{Canada} The Commonwealth and Same Sex Marriage


REUTERS/Jim Young

Foreign Affairs Minister John Baird deserves to be commended for continuing to speak out about gay rights around the world. His speech this week at a meeting of the Royal Commonwealth Society in London underscored Canadian values.
What Baird doesn't deserve is the shock expressed by gay rights activists in Canada at the government's position on the issue.
What Baird said this week - that "the criminalization of homosexuality is incompatible with the fundamental Commonwealth value of human rights" - is neither surprising nor new. He said as much last year, both in Parliament and at a meeting of the Commonwealth heads of government in Australia. Canada rightly added its voice to the voices of Australian and British officials condemning the dozens of Commonwealth countries that have punitive and regressive laws criminalizing homosexuality. It is the moral responsibility of such countries to support the plight of homosexuals abroad, especially when it involves the actions of fellow Commonwealth countries.
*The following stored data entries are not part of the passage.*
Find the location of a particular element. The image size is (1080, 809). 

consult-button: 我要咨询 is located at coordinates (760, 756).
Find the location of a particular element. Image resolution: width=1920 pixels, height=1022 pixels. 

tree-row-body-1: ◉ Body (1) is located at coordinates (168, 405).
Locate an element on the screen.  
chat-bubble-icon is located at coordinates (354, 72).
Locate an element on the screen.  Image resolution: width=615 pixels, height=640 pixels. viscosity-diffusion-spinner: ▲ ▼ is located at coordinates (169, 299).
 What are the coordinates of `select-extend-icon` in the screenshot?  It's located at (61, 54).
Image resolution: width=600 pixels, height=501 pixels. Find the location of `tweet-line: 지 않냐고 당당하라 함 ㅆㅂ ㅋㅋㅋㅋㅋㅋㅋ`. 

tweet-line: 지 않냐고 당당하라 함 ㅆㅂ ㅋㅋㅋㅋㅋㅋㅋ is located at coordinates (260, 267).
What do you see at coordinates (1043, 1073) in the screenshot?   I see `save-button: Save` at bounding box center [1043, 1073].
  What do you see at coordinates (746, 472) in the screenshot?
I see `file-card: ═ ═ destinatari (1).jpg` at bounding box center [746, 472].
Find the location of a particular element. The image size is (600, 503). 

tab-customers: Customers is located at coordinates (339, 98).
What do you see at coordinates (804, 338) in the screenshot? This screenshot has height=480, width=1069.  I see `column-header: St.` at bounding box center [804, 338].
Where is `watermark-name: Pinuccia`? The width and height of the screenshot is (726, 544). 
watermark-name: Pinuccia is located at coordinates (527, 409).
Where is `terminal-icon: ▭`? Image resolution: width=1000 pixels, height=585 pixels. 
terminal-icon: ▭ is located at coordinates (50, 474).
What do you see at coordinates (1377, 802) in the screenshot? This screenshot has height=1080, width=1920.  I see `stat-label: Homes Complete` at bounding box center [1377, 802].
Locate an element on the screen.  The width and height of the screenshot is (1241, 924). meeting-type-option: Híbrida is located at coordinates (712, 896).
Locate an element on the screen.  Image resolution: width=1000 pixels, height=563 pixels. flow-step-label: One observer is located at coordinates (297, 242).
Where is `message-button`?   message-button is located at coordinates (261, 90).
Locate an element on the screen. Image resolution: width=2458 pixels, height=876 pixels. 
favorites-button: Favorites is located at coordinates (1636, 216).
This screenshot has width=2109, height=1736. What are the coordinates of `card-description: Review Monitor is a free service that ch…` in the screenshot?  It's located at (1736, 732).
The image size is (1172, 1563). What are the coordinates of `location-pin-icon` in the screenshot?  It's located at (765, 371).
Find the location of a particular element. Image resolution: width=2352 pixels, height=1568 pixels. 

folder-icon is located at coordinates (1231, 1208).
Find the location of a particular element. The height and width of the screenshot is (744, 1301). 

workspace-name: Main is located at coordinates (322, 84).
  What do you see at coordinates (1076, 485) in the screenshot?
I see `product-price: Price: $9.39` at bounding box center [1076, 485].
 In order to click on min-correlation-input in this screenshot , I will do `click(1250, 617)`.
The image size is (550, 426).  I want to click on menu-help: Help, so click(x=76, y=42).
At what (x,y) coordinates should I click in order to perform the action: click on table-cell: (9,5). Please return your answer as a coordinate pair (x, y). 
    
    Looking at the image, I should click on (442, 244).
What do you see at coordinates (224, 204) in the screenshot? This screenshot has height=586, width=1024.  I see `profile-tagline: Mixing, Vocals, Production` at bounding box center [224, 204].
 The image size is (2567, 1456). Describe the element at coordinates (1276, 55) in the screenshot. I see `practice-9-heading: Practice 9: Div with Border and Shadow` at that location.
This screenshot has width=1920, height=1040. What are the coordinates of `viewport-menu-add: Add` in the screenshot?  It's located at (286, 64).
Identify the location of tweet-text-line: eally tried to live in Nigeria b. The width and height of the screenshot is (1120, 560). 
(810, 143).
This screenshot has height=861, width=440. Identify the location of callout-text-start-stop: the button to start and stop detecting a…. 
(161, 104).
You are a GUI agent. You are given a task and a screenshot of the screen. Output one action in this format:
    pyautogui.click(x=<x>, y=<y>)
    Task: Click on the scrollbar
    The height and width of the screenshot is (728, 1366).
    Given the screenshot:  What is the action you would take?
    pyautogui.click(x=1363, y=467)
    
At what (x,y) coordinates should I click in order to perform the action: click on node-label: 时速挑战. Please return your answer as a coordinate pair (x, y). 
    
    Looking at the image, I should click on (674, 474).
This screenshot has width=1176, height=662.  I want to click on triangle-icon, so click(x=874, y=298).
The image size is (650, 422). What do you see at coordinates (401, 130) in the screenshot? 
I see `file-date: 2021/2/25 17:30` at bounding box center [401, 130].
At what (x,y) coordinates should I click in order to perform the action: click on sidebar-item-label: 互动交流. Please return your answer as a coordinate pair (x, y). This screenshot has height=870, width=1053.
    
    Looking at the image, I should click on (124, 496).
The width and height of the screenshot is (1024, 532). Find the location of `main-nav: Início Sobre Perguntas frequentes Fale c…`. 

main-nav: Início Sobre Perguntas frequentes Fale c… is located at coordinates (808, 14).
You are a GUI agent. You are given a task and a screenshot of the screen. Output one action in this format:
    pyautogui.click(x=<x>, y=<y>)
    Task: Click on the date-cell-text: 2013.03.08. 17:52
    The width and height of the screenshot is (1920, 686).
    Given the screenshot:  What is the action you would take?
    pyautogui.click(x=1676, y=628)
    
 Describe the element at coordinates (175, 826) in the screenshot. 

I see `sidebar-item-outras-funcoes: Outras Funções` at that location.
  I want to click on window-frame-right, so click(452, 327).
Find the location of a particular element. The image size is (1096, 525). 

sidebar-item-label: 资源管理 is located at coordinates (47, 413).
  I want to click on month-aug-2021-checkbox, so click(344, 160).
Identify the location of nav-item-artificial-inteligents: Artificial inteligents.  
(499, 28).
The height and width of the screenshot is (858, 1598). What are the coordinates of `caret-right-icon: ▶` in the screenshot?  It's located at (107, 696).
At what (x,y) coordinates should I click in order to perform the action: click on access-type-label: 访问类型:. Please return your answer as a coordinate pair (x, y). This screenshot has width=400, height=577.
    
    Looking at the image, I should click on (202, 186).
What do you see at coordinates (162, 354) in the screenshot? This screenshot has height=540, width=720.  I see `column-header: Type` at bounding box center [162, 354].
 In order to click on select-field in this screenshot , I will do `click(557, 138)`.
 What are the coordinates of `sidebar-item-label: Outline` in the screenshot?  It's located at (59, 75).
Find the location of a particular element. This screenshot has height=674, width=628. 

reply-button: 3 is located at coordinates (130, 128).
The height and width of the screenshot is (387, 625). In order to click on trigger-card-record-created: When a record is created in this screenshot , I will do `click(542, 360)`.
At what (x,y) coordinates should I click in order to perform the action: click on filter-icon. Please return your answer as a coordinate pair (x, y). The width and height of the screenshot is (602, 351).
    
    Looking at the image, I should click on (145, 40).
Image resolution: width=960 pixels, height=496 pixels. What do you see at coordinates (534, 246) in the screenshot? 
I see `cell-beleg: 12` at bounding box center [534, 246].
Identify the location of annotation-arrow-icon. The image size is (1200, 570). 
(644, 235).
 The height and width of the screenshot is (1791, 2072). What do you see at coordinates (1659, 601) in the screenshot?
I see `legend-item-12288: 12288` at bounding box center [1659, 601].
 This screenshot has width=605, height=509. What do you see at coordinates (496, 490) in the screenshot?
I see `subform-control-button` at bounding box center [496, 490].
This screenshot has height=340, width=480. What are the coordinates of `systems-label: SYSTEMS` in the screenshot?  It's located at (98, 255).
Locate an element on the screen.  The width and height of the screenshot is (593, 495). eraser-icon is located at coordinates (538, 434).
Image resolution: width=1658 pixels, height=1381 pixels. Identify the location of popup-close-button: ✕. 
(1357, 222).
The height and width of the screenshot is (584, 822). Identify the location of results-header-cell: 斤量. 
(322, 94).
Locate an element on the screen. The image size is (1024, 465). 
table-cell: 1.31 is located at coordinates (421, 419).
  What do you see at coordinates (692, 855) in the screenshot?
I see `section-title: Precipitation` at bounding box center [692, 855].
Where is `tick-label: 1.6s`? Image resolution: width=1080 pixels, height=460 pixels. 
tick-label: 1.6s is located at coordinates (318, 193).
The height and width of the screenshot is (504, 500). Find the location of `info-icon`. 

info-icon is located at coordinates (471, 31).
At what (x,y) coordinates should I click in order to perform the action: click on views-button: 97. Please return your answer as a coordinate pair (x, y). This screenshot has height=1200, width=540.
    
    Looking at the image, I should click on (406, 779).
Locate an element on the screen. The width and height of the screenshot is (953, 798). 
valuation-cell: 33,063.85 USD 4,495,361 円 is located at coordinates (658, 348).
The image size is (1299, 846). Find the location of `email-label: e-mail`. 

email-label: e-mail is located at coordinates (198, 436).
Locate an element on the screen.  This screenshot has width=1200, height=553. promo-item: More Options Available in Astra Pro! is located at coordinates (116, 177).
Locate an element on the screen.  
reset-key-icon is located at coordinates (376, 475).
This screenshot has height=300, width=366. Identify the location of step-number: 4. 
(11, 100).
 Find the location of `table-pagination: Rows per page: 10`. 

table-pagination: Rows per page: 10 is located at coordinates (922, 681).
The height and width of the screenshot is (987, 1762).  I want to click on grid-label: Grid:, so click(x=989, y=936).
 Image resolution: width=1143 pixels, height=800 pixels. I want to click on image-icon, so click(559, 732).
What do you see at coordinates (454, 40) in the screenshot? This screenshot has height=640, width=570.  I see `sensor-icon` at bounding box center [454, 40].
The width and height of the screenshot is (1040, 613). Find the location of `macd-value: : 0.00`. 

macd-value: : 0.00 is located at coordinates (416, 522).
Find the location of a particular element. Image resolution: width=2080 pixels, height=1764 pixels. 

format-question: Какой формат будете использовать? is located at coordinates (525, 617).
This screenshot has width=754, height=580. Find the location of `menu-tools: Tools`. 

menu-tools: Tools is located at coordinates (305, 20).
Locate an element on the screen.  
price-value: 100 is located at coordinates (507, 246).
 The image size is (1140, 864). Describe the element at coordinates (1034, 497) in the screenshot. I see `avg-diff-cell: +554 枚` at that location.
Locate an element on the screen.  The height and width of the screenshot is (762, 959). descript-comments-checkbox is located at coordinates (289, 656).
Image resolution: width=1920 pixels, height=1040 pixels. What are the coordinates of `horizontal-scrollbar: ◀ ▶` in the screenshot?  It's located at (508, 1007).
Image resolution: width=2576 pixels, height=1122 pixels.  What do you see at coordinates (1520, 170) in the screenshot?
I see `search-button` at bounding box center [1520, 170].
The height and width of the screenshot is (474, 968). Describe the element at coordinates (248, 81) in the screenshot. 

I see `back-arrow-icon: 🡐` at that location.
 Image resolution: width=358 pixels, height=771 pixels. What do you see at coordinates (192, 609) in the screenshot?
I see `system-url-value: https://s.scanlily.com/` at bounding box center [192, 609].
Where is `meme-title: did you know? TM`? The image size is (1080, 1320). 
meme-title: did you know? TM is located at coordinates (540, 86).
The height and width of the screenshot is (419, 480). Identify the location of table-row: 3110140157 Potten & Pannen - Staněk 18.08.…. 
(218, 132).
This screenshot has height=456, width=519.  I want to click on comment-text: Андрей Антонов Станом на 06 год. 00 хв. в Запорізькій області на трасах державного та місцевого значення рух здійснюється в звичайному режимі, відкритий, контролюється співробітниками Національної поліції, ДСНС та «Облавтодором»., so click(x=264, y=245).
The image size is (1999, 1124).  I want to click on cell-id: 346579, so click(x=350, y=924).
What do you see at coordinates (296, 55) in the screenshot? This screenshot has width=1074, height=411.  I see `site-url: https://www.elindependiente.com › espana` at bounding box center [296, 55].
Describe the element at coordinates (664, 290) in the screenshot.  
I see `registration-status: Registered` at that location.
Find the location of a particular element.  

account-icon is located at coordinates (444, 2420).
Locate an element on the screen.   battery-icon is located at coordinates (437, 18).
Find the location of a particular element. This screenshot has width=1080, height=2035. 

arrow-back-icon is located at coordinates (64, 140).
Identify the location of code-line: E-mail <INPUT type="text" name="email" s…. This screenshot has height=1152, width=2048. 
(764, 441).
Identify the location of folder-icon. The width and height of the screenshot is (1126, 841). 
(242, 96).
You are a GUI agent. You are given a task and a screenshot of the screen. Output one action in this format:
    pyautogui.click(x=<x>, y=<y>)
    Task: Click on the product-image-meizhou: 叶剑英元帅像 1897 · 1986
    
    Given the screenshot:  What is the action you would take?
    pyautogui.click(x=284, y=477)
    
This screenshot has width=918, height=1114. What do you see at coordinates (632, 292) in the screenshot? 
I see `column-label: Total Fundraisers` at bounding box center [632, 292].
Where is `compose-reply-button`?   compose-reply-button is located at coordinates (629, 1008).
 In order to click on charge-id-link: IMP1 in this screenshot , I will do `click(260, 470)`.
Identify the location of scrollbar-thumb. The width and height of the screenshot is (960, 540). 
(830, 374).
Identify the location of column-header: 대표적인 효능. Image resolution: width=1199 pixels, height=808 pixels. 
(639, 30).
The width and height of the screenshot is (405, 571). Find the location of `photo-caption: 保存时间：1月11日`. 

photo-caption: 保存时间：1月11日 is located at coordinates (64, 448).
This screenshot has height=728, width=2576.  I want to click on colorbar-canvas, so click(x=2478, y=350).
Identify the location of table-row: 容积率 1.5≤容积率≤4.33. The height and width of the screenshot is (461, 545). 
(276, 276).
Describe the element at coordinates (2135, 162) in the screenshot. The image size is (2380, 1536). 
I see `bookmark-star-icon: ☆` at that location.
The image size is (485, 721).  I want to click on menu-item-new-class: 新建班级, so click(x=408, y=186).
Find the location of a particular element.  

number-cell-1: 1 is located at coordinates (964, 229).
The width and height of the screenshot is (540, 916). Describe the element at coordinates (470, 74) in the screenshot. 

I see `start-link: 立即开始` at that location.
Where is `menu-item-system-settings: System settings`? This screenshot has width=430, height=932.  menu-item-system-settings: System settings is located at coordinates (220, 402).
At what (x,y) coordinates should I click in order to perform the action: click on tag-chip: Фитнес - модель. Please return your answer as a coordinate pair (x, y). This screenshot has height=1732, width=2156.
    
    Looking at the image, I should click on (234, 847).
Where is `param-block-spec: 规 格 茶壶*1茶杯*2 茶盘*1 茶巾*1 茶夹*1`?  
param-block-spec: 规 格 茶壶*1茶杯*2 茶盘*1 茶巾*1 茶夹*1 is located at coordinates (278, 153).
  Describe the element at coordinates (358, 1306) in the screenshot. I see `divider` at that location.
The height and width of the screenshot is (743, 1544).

Further, to suggest that the Conservative government wouldn't take such a position is absurd.
In 2005, Canada became the fourth country in the world to legalize same-sex marriage. Any concerns that support for same-sex marriage would erode under the Conservative government, which includes some caucus members who publicly oppose it, should have been alleviated by the recent move by the government to extend divorce laws to include samesex couples who were married here but live overseas. The government also, in response to a recent court case, stated clearly that same-sex couples who were married in Canada are considered legally married.
The Conservative government will have, in fact, gone further than any Canadian government in its legislative support for same-sex marriage if it reforms divorce laws as it has promised to.
Baird, by speaking loudly about gay rights in the Commonwealth, is standing up for the principles of the Commonwealth and the values of Canadians.